Hi @lastewart & @Micro_Biologist,
You can modify the approach outlined here, by replacing the initial step with:
! qiime rescript get-ncbi-data \
--p-query "txid33208[ORGN] AND (cytochrome c oxidase subunit 1[Title] OR cytochrome c oxidase subunit I[Title] OR cytochrome oxidase subunit 1[Title] OR cytochrome oxidase subunit I[Title] OR COX1[Title] OR CO1[Title] OR COI[Title]) AND mitochondrion[Filter] NOT environmental sample[Title] NOT environmental samples[Title] NOT environmental[Title] NOT uncultured[Title] NOT unclassified[Title] NOT unidentified[Title] NOT unverified[Title]" \
--p-ranks kingdom phylum class order family genus species \
--p-rank-propagation \
--p-n-jobs 1 \
--o-sequences COI-ref-seqs.qza \
--o-taxonomy COI-ref-tax.qza \
--verbose
Note: this example downloads metazoa.
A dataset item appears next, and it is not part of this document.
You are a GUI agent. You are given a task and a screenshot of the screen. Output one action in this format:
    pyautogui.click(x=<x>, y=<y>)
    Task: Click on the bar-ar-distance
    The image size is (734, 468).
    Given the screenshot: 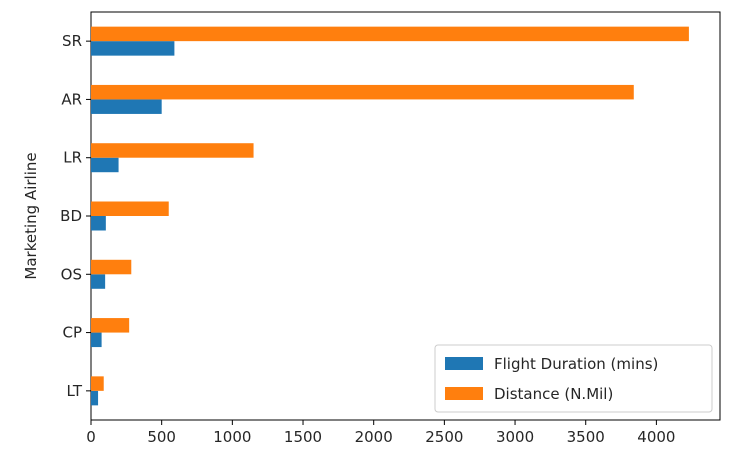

As there is a lot of data, I'd recommend that you download in chunks of taxonomic groups. For example you can then replace the txid
numbers with the taxonomic groups you think are relevant for your reference database, e.g.:
- fungi:
txid4751[ORGN]
- rhodophyta:
txid2763[ORGN]
- alveolata:
txid33630[ORGN]
- viridiplantae:
txid33090[ORGN]
- stramenopiles:
txid33634[ORGN]
- rhizaria:
txid543769[ORGN]
- etc...
Then use qiime feature-table merge-seqs ...
and qiime feature-table merge-taxa ...
on the outputs. Then proceed with the rest of the tutorial linked above adjusting all the downstream commands as appropriate.